13 juli 2014: 15° zondag  
            
            De parabel van de zaaier (Mt. 13,1-23) 
            
            Marcel Braekers 
               
              Openingszang 103: "Onze hulp is in de naam van de Heer" 
               
              Begroeting  
               
              Hebt u ook dat geweldige nieuws in de krant gelezen: in een reservaat 
              in Zambia dragen chimpansees grassprieten in hun oren (De Standaard 
              van 7 juli). Ooit was er één, Julie, die ermee begon 
              en de rest vond dit zo chique dat sindsdien elke chimp die zichzelf 
              respecteert en met haar te maken heeft een grasspriet in zijn oor 
              steekt (de bijgevoegde foto's bewijzen het). Onderzoekers denken 
              zich gek waarom dit gebeurt. Zien de apen het als een versiering 
              en willen ze de dragers van ringen, tatoeages en andersoortig opsmuk 
              een poepje doen ruiken, of is het gewoon na-apen zoals apen doen? 
               
              Nu moet ik vandaag preken over de parabel van de zaaier en vraagt 
              u zich misschien af welk verband er is met de apen. Eigenlijk weet 
              ik het zelf ook niet, maar het verhaal van die grasspriet mag niet 
              verloren gaan. Of misschien is er toch een verband: het is verdraaid 
              moeilijk om een andere cultuur zoals die van de joden in de tijd 
              van Jezus te verstaan. En dus is het zeker nog moeilijker om een 
              andere soort zoals apen te begrijpen. Voilà het verband. 

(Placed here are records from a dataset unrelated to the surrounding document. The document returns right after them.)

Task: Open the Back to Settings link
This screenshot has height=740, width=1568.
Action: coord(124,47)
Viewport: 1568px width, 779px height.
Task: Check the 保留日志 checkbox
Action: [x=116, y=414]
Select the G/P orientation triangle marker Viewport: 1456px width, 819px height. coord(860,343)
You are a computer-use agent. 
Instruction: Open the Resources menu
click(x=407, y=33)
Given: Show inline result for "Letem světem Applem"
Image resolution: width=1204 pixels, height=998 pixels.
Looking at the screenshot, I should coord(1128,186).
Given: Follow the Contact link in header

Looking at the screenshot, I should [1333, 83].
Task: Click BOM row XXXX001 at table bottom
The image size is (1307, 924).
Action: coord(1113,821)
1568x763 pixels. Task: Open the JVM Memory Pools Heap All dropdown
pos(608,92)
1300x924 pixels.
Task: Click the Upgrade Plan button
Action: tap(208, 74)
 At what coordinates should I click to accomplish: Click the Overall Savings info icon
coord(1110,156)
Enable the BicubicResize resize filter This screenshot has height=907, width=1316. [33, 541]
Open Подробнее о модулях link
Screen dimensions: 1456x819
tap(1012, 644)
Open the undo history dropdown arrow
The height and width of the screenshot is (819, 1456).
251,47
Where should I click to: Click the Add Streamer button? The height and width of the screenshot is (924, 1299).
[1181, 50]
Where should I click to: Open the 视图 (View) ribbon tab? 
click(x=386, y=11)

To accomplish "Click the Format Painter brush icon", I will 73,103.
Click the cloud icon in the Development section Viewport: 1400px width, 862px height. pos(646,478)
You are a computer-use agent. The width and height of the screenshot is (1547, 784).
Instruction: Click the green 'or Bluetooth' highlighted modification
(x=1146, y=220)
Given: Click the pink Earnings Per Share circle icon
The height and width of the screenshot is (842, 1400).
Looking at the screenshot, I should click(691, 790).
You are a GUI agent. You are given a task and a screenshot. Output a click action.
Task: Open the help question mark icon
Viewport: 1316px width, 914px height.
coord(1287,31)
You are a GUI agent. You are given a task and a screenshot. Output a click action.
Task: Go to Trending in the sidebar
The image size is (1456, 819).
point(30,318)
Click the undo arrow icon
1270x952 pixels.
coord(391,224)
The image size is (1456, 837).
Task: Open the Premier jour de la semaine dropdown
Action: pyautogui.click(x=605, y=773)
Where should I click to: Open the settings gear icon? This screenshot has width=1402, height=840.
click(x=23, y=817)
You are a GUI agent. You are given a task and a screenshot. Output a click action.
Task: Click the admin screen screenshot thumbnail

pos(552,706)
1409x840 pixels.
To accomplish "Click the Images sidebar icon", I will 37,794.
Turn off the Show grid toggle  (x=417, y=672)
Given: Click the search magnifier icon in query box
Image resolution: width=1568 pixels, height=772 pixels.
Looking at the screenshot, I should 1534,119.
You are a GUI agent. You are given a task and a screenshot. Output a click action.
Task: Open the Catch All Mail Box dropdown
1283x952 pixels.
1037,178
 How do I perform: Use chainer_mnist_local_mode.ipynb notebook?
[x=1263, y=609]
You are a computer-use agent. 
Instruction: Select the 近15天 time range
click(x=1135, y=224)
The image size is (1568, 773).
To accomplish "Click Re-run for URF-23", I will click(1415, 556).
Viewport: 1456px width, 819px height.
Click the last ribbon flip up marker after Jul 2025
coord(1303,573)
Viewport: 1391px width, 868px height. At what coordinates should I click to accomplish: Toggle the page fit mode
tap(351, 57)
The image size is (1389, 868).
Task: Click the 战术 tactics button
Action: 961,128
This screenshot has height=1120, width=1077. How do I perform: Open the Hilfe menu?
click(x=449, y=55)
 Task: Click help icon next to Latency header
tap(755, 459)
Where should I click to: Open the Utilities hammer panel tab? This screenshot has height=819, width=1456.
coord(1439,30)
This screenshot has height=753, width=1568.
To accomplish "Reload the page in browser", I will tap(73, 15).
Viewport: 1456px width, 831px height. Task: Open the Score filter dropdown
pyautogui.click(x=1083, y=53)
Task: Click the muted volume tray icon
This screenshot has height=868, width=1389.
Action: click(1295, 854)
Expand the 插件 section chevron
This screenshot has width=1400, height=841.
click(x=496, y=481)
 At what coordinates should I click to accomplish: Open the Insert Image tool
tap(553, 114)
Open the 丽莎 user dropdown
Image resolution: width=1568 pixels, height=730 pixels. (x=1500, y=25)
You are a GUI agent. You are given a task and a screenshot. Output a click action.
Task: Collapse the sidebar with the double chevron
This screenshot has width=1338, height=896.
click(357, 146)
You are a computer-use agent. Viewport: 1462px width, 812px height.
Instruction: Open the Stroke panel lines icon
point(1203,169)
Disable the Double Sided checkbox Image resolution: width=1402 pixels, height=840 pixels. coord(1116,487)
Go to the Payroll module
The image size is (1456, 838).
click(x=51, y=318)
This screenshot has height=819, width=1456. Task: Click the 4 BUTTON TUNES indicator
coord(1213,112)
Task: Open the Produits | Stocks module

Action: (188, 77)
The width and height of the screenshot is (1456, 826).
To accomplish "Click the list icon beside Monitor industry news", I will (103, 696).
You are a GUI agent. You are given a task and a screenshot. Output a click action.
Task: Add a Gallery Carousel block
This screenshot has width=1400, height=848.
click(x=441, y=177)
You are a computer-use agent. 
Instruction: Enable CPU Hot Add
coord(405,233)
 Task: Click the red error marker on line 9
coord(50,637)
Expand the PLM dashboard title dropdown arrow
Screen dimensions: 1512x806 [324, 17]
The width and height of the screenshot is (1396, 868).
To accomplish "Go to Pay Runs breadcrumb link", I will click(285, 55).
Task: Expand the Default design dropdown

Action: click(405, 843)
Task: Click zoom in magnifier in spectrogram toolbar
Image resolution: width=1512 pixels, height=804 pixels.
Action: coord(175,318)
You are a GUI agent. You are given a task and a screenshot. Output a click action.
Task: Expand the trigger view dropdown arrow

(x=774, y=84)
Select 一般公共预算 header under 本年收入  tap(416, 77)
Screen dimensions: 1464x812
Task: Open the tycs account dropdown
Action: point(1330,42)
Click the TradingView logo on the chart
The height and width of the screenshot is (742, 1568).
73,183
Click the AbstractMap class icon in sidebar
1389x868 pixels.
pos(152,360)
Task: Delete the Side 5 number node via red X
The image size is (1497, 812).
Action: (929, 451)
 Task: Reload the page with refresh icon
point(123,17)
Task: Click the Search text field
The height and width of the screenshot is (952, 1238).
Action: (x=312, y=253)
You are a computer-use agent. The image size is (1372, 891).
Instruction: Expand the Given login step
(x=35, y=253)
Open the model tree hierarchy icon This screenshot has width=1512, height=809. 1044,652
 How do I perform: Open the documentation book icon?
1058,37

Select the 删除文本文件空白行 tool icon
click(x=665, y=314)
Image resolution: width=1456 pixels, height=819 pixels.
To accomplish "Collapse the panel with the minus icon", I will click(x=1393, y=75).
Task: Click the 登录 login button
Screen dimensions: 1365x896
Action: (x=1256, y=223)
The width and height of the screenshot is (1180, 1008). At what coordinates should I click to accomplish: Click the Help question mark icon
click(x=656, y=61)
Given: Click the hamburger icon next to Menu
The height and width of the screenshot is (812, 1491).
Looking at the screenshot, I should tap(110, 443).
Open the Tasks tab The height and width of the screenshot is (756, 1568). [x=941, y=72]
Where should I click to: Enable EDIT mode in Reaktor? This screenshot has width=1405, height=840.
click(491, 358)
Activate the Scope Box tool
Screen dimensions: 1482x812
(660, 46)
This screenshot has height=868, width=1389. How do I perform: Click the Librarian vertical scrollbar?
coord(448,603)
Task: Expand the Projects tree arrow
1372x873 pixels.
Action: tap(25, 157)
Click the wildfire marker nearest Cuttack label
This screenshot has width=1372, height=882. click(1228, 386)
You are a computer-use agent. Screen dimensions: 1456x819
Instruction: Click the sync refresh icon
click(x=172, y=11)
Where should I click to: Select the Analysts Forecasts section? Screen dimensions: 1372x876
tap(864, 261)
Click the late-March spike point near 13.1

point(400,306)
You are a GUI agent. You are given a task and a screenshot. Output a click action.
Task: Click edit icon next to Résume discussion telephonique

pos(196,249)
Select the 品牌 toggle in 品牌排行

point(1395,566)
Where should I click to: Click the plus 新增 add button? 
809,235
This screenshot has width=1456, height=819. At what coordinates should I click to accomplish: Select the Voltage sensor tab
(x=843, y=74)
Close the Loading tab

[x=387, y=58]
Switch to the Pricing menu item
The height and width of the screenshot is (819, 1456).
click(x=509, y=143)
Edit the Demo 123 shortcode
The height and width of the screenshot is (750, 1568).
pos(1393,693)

              Vraag je immers de mening van een Vlaamse boer over het gedrag van 
              de zaaier in de parabel, dan zal hij die man voor gek verklaren. 
              Wie zaait er op de weg of langs de akkers waar allerlei rommel groeit? 
              Je kan al even goed een grassprietje in je oor steken. Blijkbaar 
              had men in de tijd van Jezus een andere manier van landbewerking 
              en speelde dit verhaal daarop in. Zonder die context mist men de 
              diepere boodschap die Jezus wilde meegeven. Het ging Hem namelijk 
              op de eerste plaats over de grenzeloze mildheid van de zaaier waarmee 
              Hij verwees naar de houding die God naar ons aanneemt. Daarop ging 
              men later een tweede deel aan die parabel toevoegen met als bedoeling 
              te beschrijven hoe mensen op dat aanbod zoal reageren.  
            Gebed 
             
              Eeuwige God, 
                Als een milde zaaier strooit Gij 
                Uw Woord als zaad uit over de wereld. 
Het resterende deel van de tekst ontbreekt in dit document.